How many rowers laughed when photos emerged a couple weeks ago of the bogus student “oarswomen” involved in the Operation Varsity Blues/college admissions scandal?

Critiques of the young ladies’ form aside (wrists aren’t flat, back is opening up too early on the drive), the one thing that would have doomed this would-be student athlete in the eyes of any college coach is the choice of rowing machine, or ergometer as they are known.
This young woman is on the ever-chic piece of rowing furniture known as a WaterRower, the stylish choice of rowing dilettantes everywhere. There is only one rowing machine in ubiquitous use by college programs, national/Olympic teams, and participants in the annual World Indoor Rowing Championship and that machine is the Concept II Ergometer.

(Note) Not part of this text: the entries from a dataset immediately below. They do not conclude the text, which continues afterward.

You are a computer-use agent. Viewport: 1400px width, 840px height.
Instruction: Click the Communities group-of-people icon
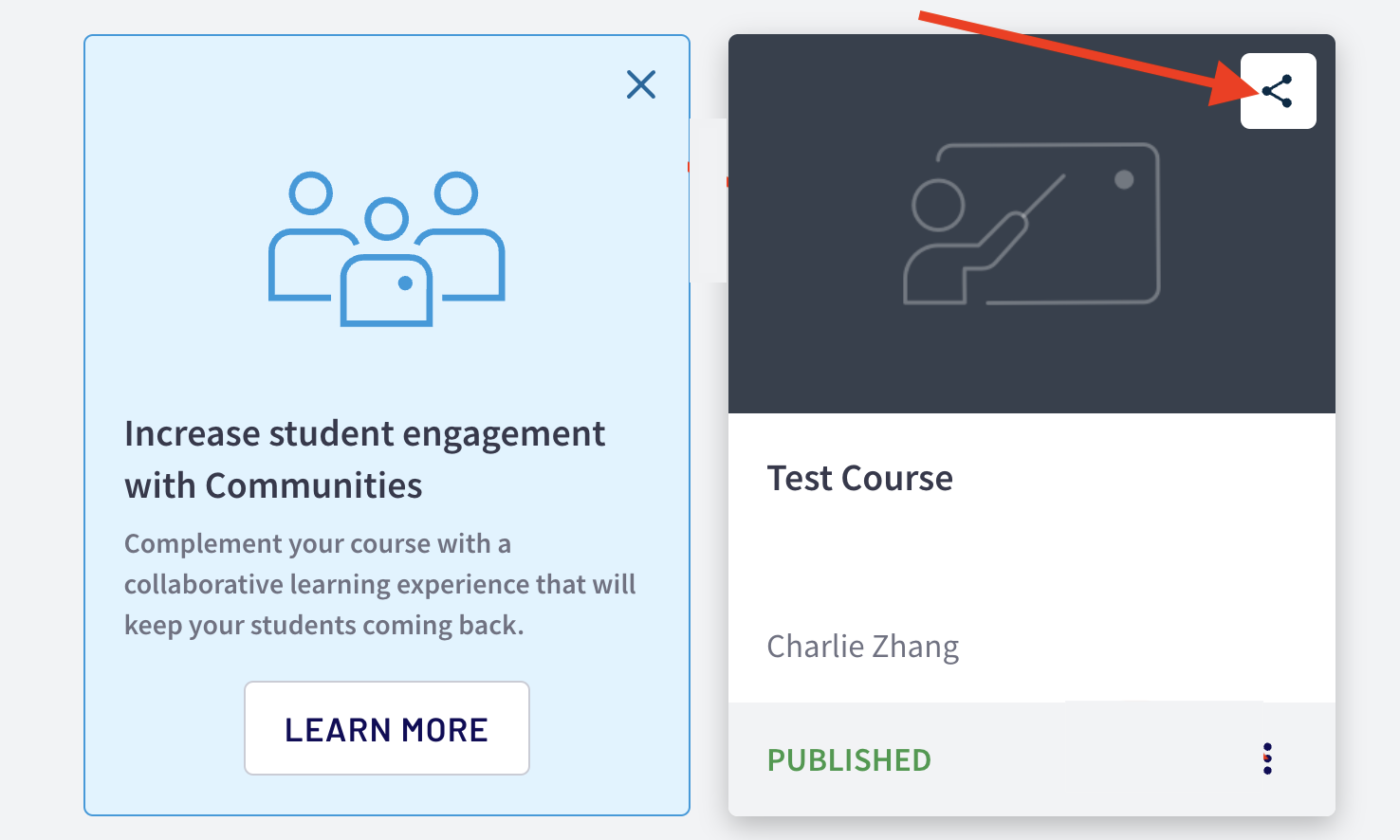click(x=387, y=248)
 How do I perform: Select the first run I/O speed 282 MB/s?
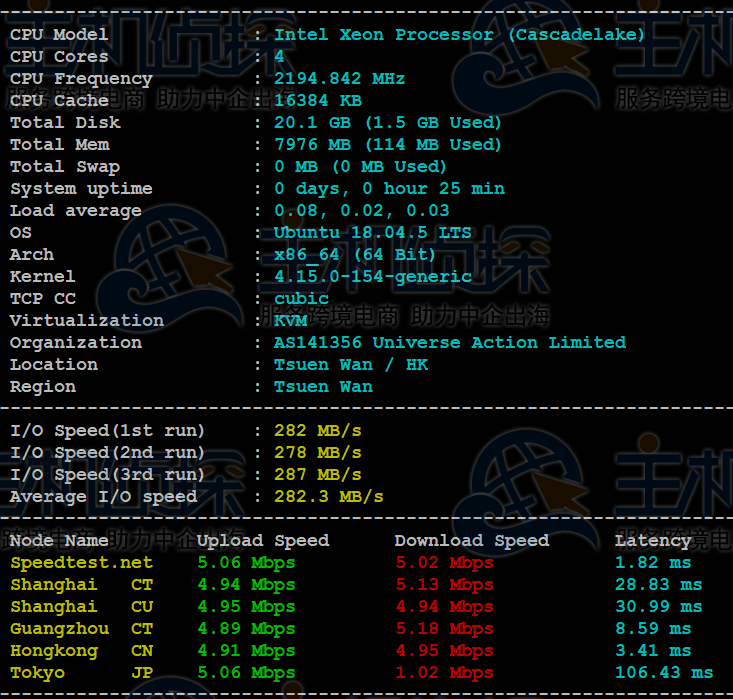coord(317,431)
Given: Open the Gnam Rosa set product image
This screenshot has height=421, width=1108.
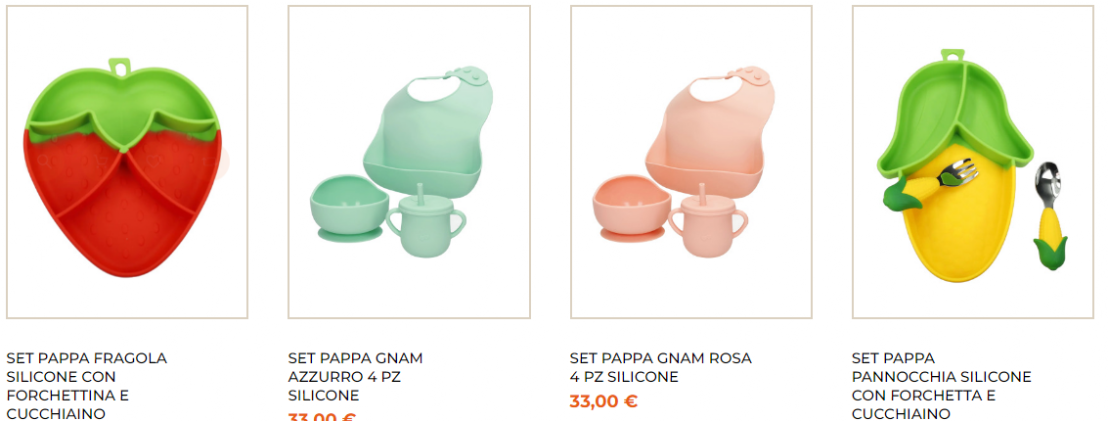Looking at the screenshot, I should 691,162.
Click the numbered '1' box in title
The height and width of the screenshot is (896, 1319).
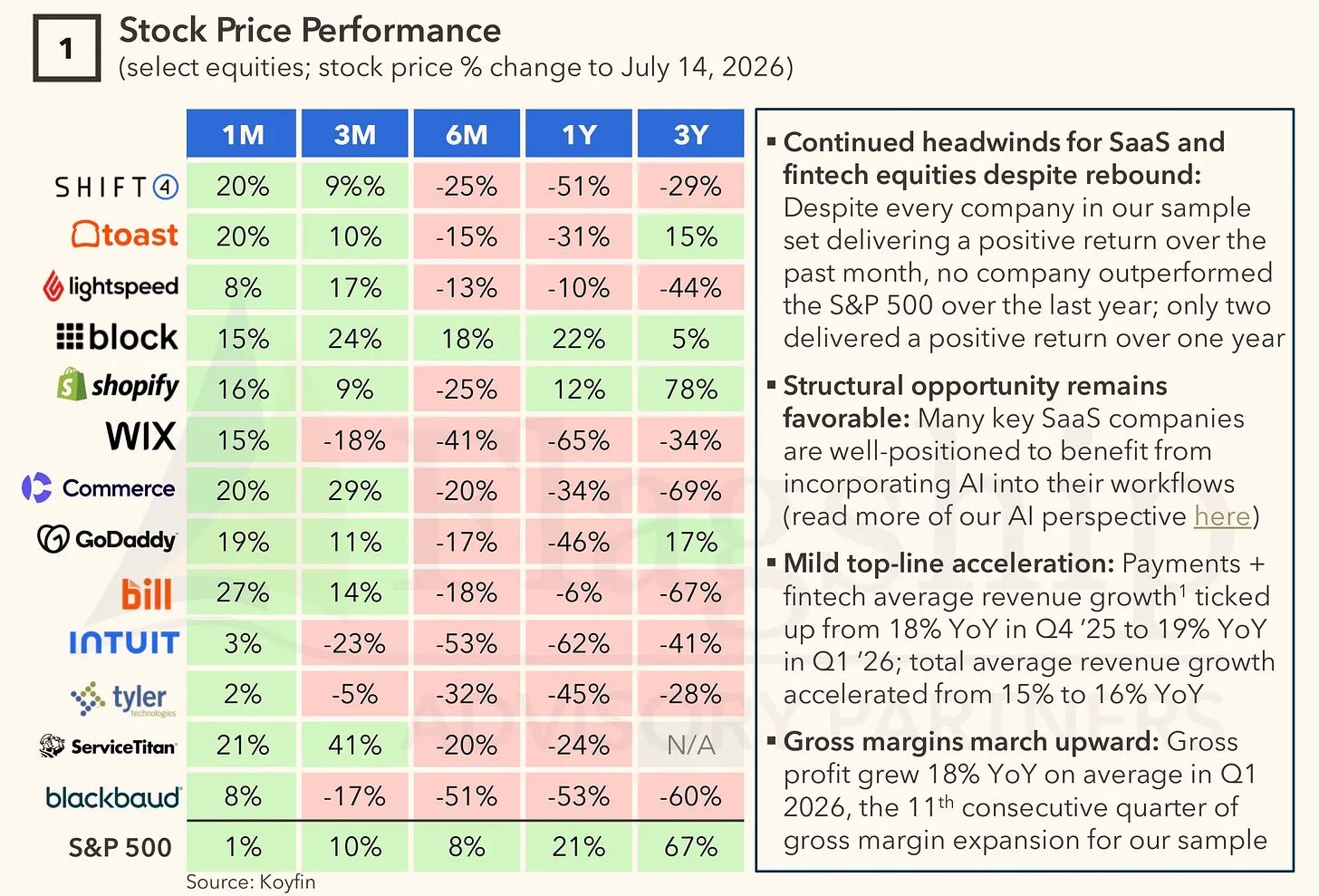pos(67,48)
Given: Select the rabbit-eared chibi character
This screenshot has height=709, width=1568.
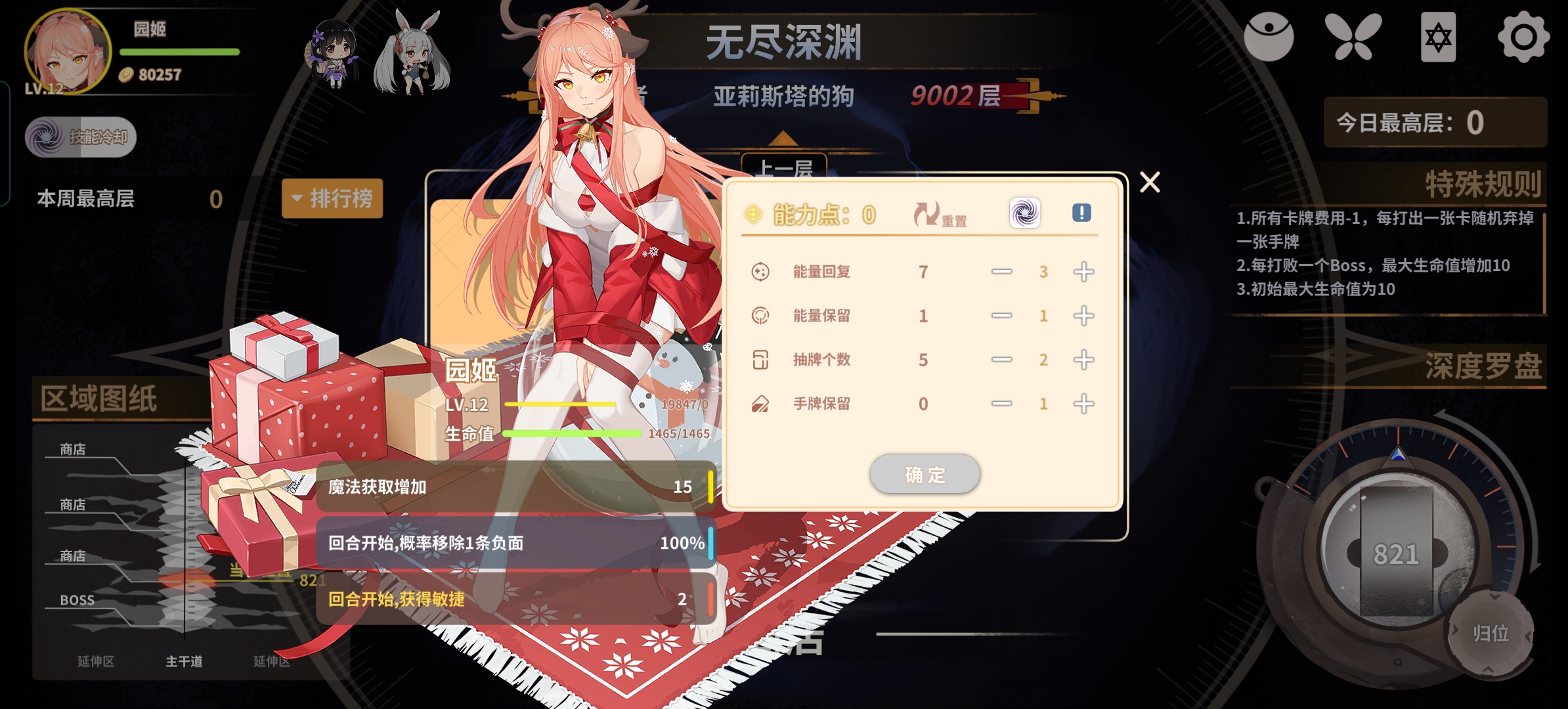Looking at the screenshot, I should pos(412,54).
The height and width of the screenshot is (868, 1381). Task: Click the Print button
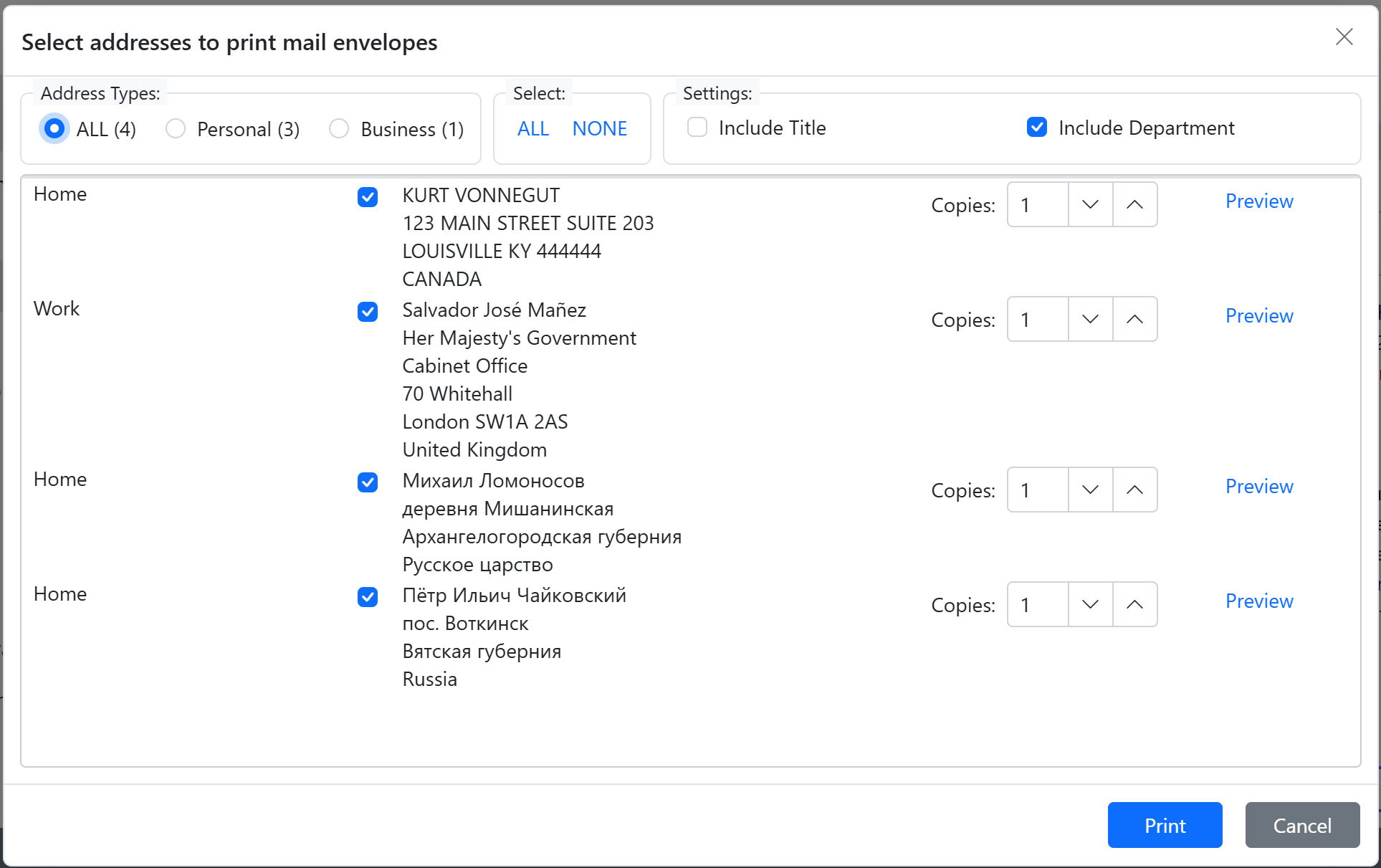(1165, 825)
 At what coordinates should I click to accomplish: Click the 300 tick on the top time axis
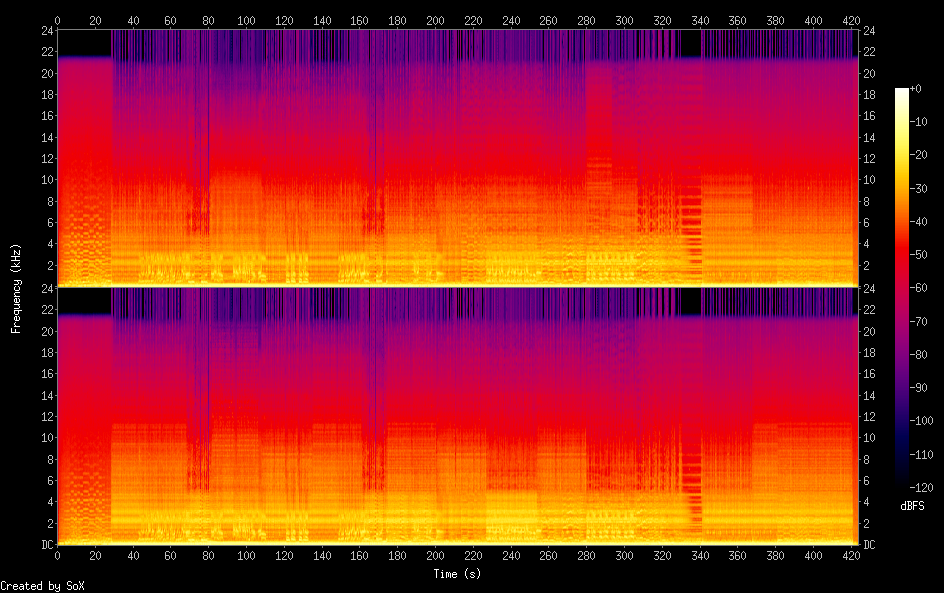[624, 20]
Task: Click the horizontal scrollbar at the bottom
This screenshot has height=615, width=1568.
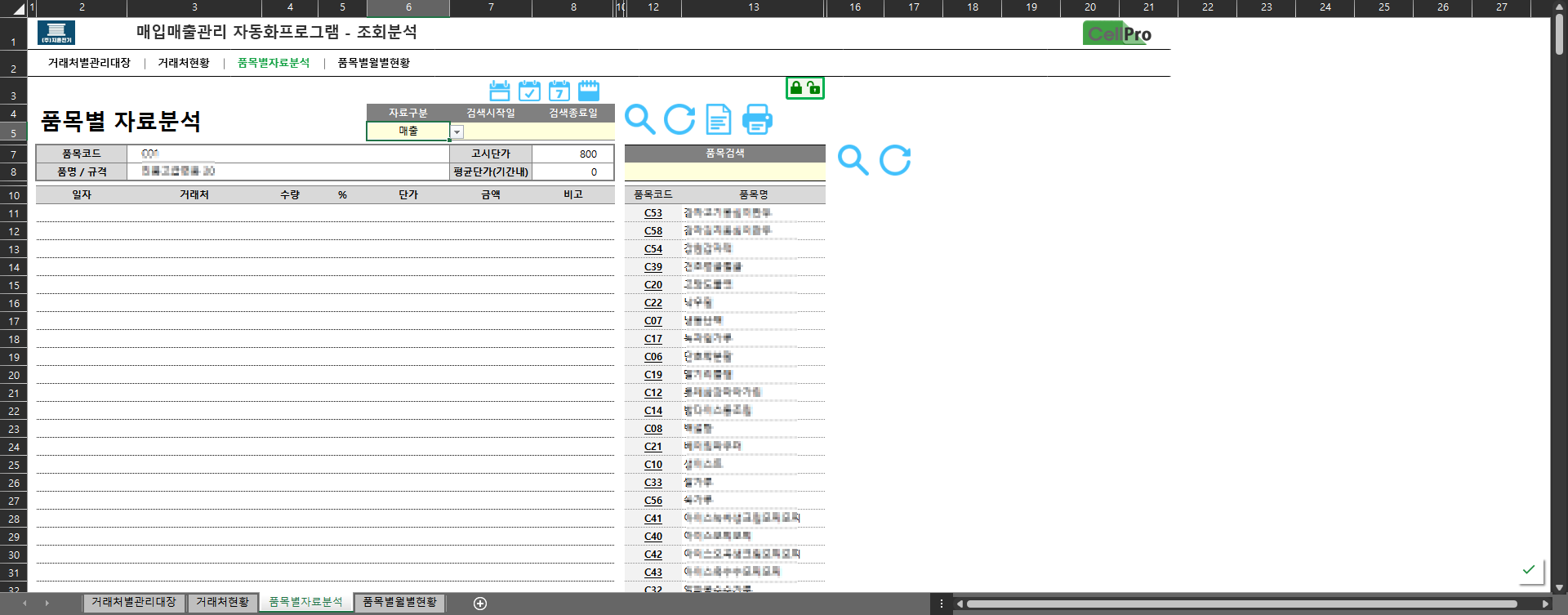Action: [x=1241, y=604]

Posing a person on a WaterRower in the hope that establishes their credibility as an experienced puller of oars is like a catching a counterfeiter trying to pass Monopoly money off on a bank teller. When a coach wants to know about the potential of a rowing recruit the one number they want is their 5,000 meter time. WaterRowers, while perfectly good rowing machines, don’t use the same monitor or the same mechanism as a Concept II, and are only used in trendy group rowing studios or by Frank Underwood, the ultimate political weasel in House of Cards (who winds up on his ass after the strap attaching the handle to the flywheel mechanism snaps).
There are many rowing machines, but only one Concept II. And there are only so many slots a college rowing coach has to fill with hardworking athletes who actually worked their asses off trying to get a seat on a college boat — giving one to an entitled, unqualified spawn of celebrities with more money than ethics is a crime against that poor rower who actually deserved to be admitted.